5 aprile - 15 luglio 2005
inaugurazione: lunedì 4 aprile 2005, ore 21.
La Galleria Blu di Milano inaugura il 4 aprile (ore 21) la mostra
"Otto Dix. 16 acquerelli per Ursus", realizzata in collaborazione con
l’Accademia di Brera all’interno del ciclo di incontri sul tema “L’arte
tra opera e interpretazione”.
La rassegna si compone di 16 acquerelli, dipinti nel 1930 ca., che
costituiscono un insieme omogeneo, inedito in Italia, importante per la
sua rarità e per la peculiarità che la rende particolarmente pertinente
al tema dell’interpretazione.
Otto Dix (Gera 1891 - Singen 1969), una delle figure più significative
dell’espressionismo, è con la sua pittura emotiva e inquietante, tra i
più feroci critici della dissoluzione morale del vivere sociale tra le
due guerre. In questi acquerelli, realizzati per il figlio Ursus, si
allontana invece dalle sue tematiche abituali. L’artista, infatti,
motivato dalla disponibilità affettiva nei confronti del figlio,
sceglie dei soggetti il più possibile vicini all’immaginario
infantile.
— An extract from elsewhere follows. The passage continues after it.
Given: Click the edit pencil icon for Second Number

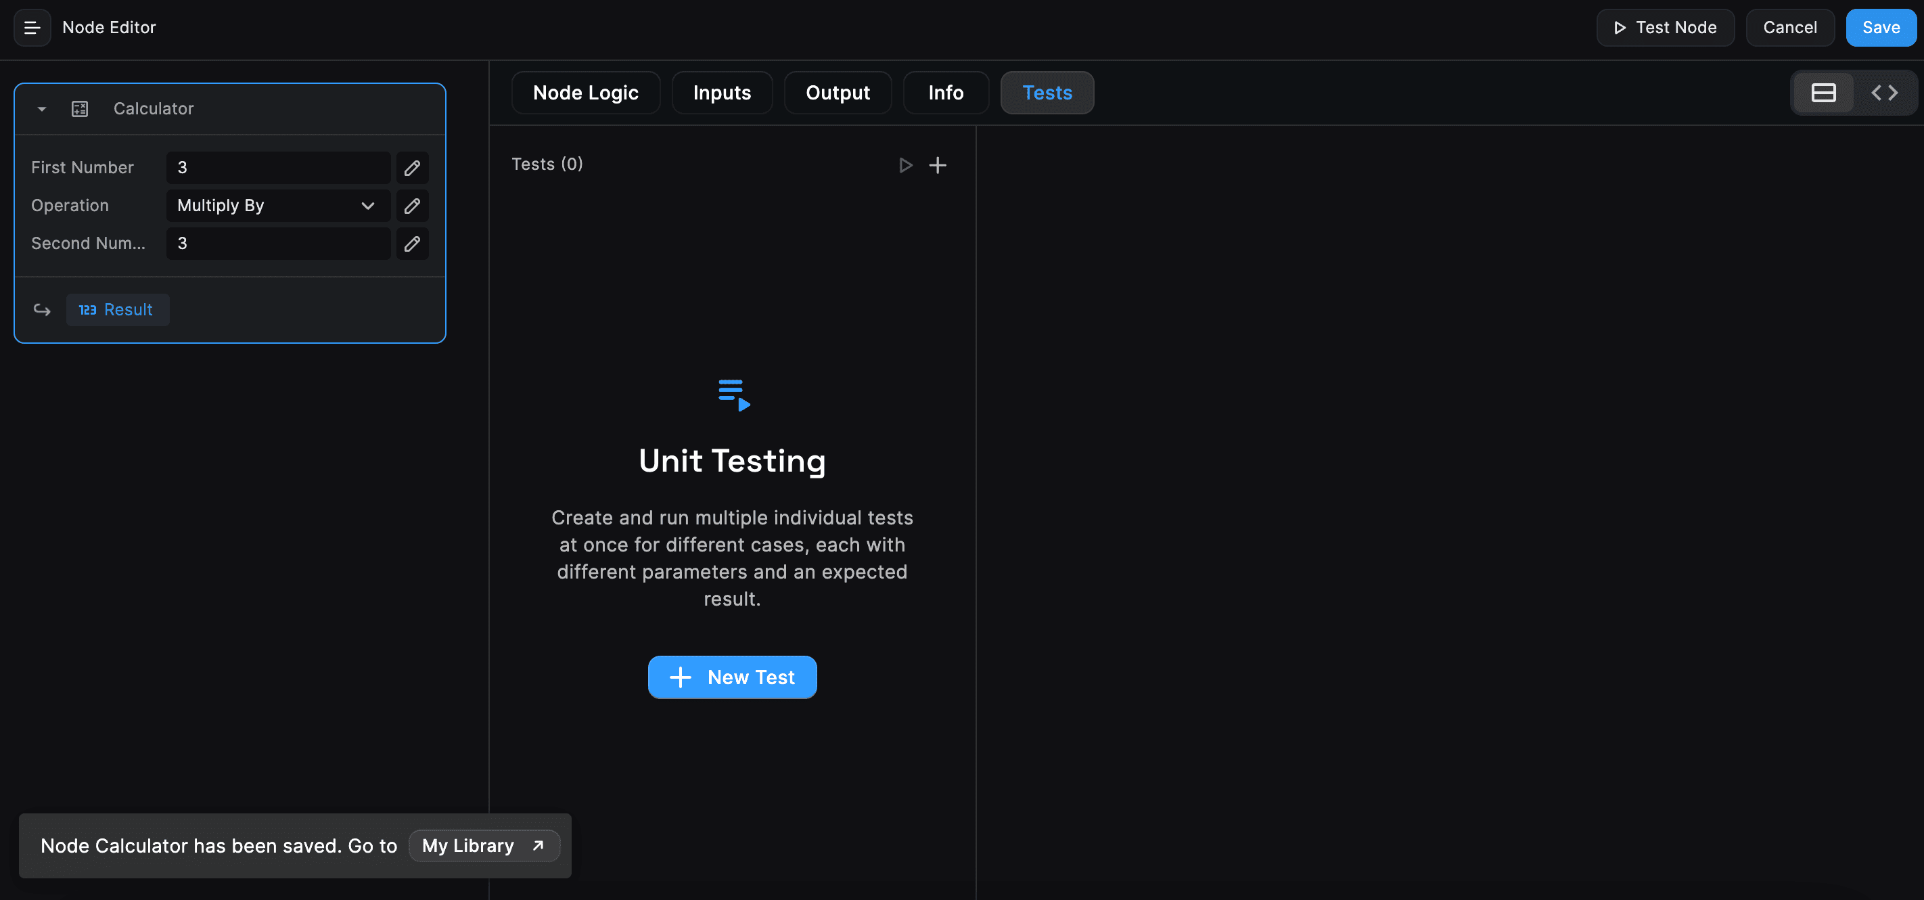Looking at the screenshot, I should [x=413, y=243].
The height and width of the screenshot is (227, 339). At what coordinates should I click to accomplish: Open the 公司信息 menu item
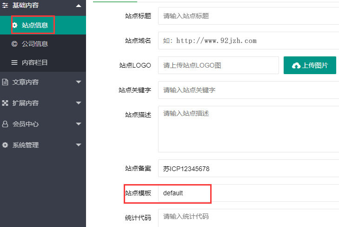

Quello che però in questi lavori più colpisce e sovrasta è
la grandezza dell’arte di Otto Dix che si manifesta nella
caratteristica foga espressiva, ben illustrata negli atteggiamenti dei
personaggi (dalle iene, alle tigri, alle maschere di carnevale) e nella
costruzione delle scene, in cui le atmosfere sono rese inquietanti
dall’aggrovigliarsi dei segni e dal rapido distribuirsi dei colori. Si
viene creando così una sorta di metamorfosi in cui il soggetto
sottratto al mondo dell’infanzia viene, attraverso la sua trattazione,
restituito al mondo degli adulti di quegli anni coinvolti nel
precipitare degli eventi che porteranno ad alcune delle più atroci
manifestazioni del nazismo che bollerà l’opera di Otto Dix come “arte
degenerata”. Particolare significato viene ad assumere l’acquerello del
carnevale che sembra anticipare col personaggio della morte lo spirito
di denuncia del famoso quadro “Die sieben Todsünden” del 1933 in
cui lo stesso personaggio ha gli inconfondibili baffetti del dittatore.